• _SET OF TASKS_:
• a. Answer these questions from the study abstract on ChatGPT and medical students:
(i) How many board exams and how many final exams did ChatGPT solve?
(ii) What correct response percentage did ChatGPT reach?
(iii) What was the response consistency in the retest?
• b. Please transcribe the part of the study abstract that opens with the words containing "Results: With a" and closes with "standing at 91.4%.".

• _DOCUMENT SECTION_:
§ §
Performance of Large Language Models in Medical Exams: A Comparison Between ChatGPT and Medical Students

Ahmet Ozan Kaleci; Burcu Şahinbaş; Ezgi Ağadayı; Sümeyye İdil Çelikkaya; Ahmet Altun; Emre Kemal Kardan

doi:10.25282/ted.1729174

Araştırma Makalesi

Performance of Large Language Models in Medical Exams: A Comparison Between ChatGPT and Medical Students

Yıl 2025, Cilt: 24 Sayı: 74, 135 - 143, 22.12.2025

Ahmet Ozan Kaleci , Burcu Şahinbaş , Ezgi Ağadayı , Sümeyye İdil Çelikkaya , Ahmet Altun , Emre Kemal Kardan

https://doi.org/10.25282/ted.1729174

Öz

Background: Medical education in Türkiye is delivered through a six-year, discipline-based curriculum aligned with global trends. The assessment process largely relies on multiple-choice questions, placing a significant preparation burden on faculty members. AI-powered large language models like ChatGPT have the potential to ease exam preparation, enhance feedback quality, and support personalized learning. The aim of this study is to evaluate the success of the ChatGPT-4o model performs when answering multiple-choice (MCQ) questions on medical education exams. Additionally, by comparing exam performance and consistency to student success, we explore the potential benefits of AI-supported models to medical education.
Methods: This cross-sectional, analytical investigation was carried out in Türkiye at the [XX] University Faculty of Medicine. During the 2023–2024 academic year, ChatGPT solved multiple-choice questions from seven board exams and one final exam for third-year students, the results were compared with the students' achievements. Statistical analysis included descriptive statistics, correlation analyses, chi-square tests, McNemar tests, and t-tests for independent samples.
Results: With a 90.2% correct response percentage, ChatGPT outperformed the entire class, outperforming 293 other students. There was no significant difference in the correct response rate between the surgical, internal, and fundamental medical sciences (p = 0.742). In several fields, such psychiatry, neurology, and medical genetics, 100% success was attained. Forensic medicine, family medicine, medical ethics, pulmonary medicine, and thoracic surgery all had success rates that were lower than 80%. A retest conducted two months later revealed that ChatGPT's success rate had somewhat risen, with response consistency standing at 91.4%.
§ §
• _Collected data_:
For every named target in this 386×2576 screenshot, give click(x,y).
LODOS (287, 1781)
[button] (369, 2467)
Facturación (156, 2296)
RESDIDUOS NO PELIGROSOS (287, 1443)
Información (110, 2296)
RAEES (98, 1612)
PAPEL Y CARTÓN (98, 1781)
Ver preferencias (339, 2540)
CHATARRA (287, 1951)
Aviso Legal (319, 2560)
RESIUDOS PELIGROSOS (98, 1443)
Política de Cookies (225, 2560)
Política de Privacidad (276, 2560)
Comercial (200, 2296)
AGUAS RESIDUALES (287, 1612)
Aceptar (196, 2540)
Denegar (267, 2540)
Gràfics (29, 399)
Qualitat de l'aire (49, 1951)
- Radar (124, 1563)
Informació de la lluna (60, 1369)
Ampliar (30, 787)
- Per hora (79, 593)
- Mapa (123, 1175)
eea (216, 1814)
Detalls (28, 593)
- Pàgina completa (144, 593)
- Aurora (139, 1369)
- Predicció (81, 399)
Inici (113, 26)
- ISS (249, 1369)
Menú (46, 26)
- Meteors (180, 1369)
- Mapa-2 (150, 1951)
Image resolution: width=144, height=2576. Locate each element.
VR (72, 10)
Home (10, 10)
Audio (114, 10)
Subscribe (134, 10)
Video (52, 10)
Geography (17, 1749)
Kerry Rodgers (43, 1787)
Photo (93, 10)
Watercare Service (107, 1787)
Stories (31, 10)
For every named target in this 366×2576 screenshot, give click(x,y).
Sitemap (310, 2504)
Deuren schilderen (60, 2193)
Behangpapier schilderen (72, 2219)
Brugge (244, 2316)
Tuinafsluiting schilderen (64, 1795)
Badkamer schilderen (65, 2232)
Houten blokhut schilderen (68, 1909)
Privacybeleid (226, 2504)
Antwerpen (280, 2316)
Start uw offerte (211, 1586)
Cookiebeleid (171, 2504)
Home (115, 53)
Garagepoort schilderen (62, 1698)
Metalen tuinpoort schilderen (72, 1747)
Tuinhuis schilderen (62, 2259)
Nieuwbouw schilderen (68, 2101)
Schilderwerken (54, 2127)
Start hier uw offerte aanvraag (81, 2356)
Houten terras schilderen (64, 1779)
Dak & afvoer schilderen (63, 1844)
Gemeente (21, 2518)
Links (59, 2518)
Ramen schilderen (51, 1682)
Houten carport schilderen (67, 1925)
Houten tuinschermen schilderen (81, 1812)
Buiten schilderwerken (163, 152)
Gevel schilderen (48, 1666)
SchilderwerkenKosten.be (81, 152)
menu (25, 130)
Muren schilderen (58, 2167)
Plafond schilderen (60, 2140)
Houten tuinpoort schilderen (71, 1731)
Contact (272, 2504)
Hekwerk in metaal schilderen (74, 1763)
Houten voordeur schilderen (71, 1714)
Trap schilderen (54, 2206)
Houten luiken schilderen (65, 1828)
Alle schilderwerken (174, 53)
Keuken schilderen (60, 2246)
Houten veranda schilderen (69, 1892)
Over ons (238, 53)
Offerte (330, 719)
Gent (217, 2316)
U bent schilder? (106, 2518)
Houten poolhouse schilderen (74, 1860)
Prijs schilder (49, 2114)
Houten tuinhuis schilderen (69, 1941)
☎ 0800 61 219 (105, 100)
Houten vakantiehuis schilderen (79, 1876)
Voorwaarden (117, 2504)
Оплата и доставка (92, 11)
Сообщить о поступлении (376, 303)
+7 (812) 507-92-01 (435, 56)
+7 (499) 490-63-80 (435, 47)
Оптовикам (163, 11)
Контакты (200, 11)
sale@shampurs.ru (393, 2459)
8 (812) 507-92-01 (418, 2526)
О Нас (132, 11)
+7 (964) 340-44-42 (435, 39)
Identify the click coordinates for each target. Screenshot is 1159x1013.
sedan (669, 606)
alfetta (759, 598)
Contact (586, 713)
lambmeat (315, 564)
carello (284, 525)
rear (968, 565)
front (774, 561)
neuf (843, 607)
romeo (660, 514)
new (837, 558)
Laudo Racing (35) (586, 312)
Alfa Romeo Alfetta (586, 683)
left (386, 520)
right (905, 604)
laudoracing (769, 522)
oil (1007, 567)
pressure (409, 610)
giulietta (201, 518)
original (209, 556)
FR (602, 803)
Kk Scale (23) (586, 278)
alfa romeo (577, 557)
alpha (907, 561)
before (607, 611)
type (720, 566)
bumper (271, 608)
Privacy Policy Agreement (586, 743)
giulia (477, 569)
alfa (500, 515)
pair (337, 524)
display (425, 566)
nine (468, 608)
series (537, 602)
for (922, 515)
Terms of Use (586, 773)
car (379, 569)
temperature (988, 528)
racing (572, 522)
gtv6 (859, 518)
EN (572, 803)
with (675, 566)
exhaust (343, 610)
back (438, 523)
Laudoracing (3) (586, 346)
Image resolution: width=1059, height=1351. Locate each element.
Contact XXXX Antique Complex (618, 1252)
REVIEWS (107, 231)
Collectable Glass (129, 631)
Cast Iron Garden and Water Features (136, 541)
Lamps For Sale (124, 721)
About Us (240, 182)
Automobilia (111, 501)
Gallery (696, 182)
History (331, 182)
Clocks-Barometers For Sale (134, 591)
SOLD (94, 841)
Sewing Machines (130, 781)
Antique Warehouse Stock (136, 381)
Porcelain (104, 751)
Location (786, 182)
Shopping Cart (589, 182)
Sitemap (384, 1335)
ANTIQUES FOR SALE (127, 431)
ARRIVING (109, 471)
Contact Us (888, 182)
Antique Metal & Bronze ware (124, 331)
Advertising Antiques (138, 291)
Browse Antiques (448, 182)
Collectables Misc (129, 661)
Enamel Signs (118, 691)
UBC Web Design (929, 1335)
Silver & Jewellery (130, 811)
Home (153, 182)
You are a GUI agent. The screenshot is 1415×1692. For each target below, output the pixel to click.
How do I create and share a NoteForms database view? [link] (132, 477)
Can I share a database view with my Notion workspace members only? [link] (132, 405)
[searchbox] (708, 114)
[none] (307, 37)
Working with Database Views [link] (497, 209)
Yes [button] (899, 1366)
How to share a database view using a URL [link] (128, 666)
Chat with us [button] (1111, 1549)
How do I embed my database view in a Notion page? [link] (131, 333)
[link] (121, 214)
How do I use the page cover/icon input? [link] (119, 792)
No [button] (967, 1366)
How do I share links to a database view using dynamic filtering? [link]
§ §
• _EXPECTED OUTPUTS_:
• a.
(i) Seven board exams and one final exam.
(ii) 90.2%.
(iii) 91.4%.

• b.
Results: With a 90.2% correct response percentage, ChatGPT outperformed the entire class, outperforming 293 other students. There was no significant difference in the correct response rate between the surgical, internal, and fundamental medical sciences (p = 0.742). In several fields, such psychiatry, neurology, and medical genetics, 100% success was attained. Forensic medicine, family medicine, medical ethics, pulmonary medicine, and thoracic surgery all had success rates that were lower than 80%. A retest conducted two months later revealed that ChatGPT's success rate had somewhat risen, with response consistency standing at 91.4%.